I don’t say anything, because I don’t know what to say. I stand there in silence, watching as Dad has a revelation. I can see his mind churning, his brain calculating the time passed since his babysitting years, sifting through his dusty memories.
We walk back towards the car, ready to say our final goodbyes before rush-hour traffic sets in. Just as I open my door and buckle my seatbelt, Dad says, “Wait, I’ll be back in a moment,” and walks back towards the yellow house. I turn around and see through the rear window that Dad has approached the man and his son, and started talking to them.
I watch as the man laughs, as they shake hands with familiarity; I watch as Dad discreetly takes a handful of bills from his wallet and places them into the boy’s hands. The man’s expression is shocked, grateful. He gives thanks to Dad, who is walking back to the car now. I’m not sure my father even mentioned that he used to babysit him.
The boy hands the money over to his father, who is still smiling in our direction. Dad starts humming, oblivious, as he buckles his seatbelt, still cocooned in the throes of childhood nostalgia.
I’m about to ask Dad why he did the money thing, why he always does the money thing, with me, with my siblings, with other members of the family. But then it dawns on me: that’s the way he shows affection. The way he shows care. Sharing money is a token of his love for someone. I think back to all the times in my life when I’ve been away from home, and Dad’s only question to me is: “Do you still have enough money?”
My usual response is to roll my eyes, to remind him that I’m Now An Adult and to complain about him asking, but now, I realise – that’s his way, his very Filipino way, of showing love.
Of giving and providing for the people he cares for the most. It always has been, since he was an ambitious twenty-one year old who moved halfway across the world in order to send back money to his family in the Philippines.
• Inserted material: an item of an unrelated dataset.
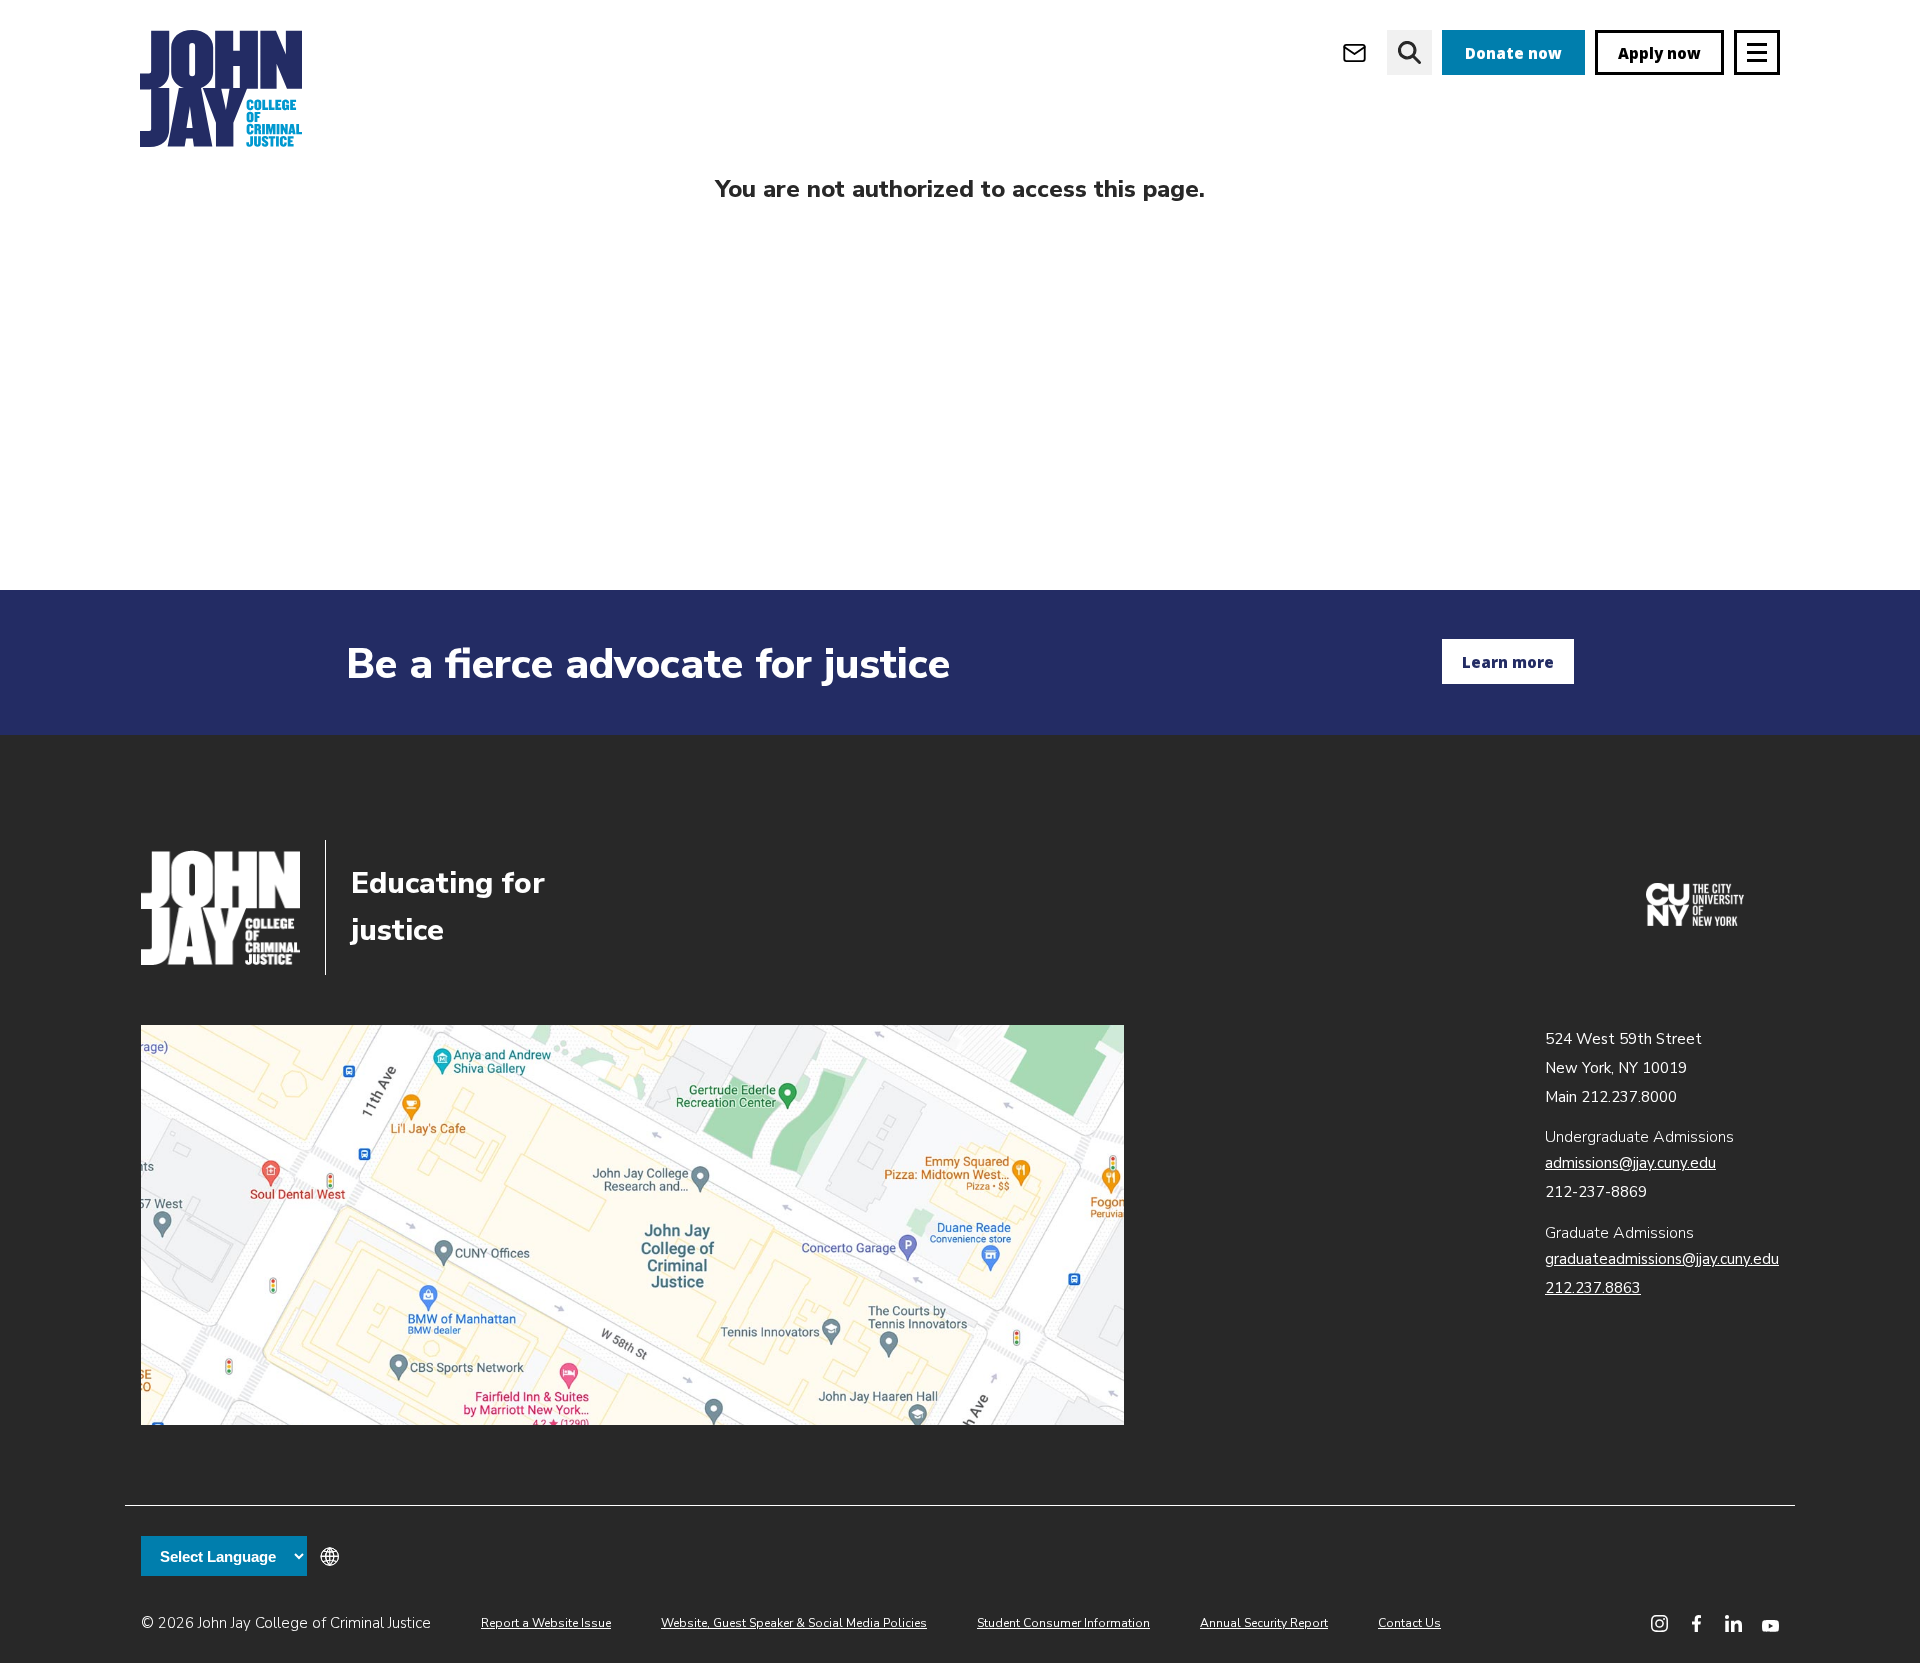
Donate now (1513, 53)
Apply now (1659, 53)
We end our trip to San Pablo at Sampaloc Lake, close to the mountains, where Dad and his siblings swam and splashed around in as children. Great teal mountains yawn in the distance as little kids run up excitedly and down the sidewalks with balloons and kites. Bamboo fishing huts float quietly upon the calm blue waters. Young lovers embrace as the afternoon trickles into a marvellous evening.
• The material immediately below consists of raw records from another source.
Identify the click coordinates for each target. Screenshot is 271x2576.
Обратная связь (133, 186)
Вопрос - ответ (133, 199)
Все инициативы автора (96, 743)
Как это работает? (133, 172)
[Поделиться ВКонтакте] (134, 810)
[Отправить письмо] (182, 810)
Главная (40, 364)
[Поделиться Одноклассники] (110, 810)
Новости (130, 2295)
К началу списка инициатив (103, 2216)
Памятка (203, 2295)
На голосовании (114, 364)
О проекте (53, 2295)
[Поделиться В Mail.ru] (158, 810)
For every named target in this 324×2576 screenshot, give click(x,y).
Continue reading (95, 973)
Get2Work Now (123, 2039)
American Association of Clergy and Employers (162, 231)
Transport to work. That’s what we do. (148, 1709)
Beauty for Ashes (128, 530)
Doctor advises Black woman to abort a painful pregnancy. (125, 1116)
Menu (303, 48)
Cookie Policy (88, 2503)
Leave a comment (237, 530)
As we climb into the car and head back to Manila, familial goodbyes lingering in our hearts, I feel the love, the positive energy, radiating so strongly. I feel the spirits of my father’s ancestors surging through my bloodstream. I was able to see a glimmer of the life that my father grew up in, grew up with.
I look at Dad, who has shut his eyes and fallen fast asleep, sunlight flickering across his face as we glide across the highway, and realise how fortunate I am to have been raised by someone so hardworking, so selfless, so caring.
My father is, honestly, the most generous man I know. The man will buy crappy paintings from strangers on the street just to support them. He’ll donate to the most obscure of charities and work tirelessly on projects without any pay if they mean something to him, if they mean someone deserving gets justice. He’ll stay up until 3am proofreading my articles, and to make sure I’m home safely from a late night out. He’ll always, always give his family something extra, even if it means he’ll go without – because he grew up with very little, and sharing money is his way of showing love.
I am taking this opportunity to say: thank you for everything, Papa. Your generosity is written in your very name, Generoso. You’re the most kindhearted, incorruptible father I could ever dream of having to guide me through life. I thank you for your rock solid support and love, especially in times like these, where I so often feel lost and unsure. I would be proud to have children as generous, resolute, and compassionate as you.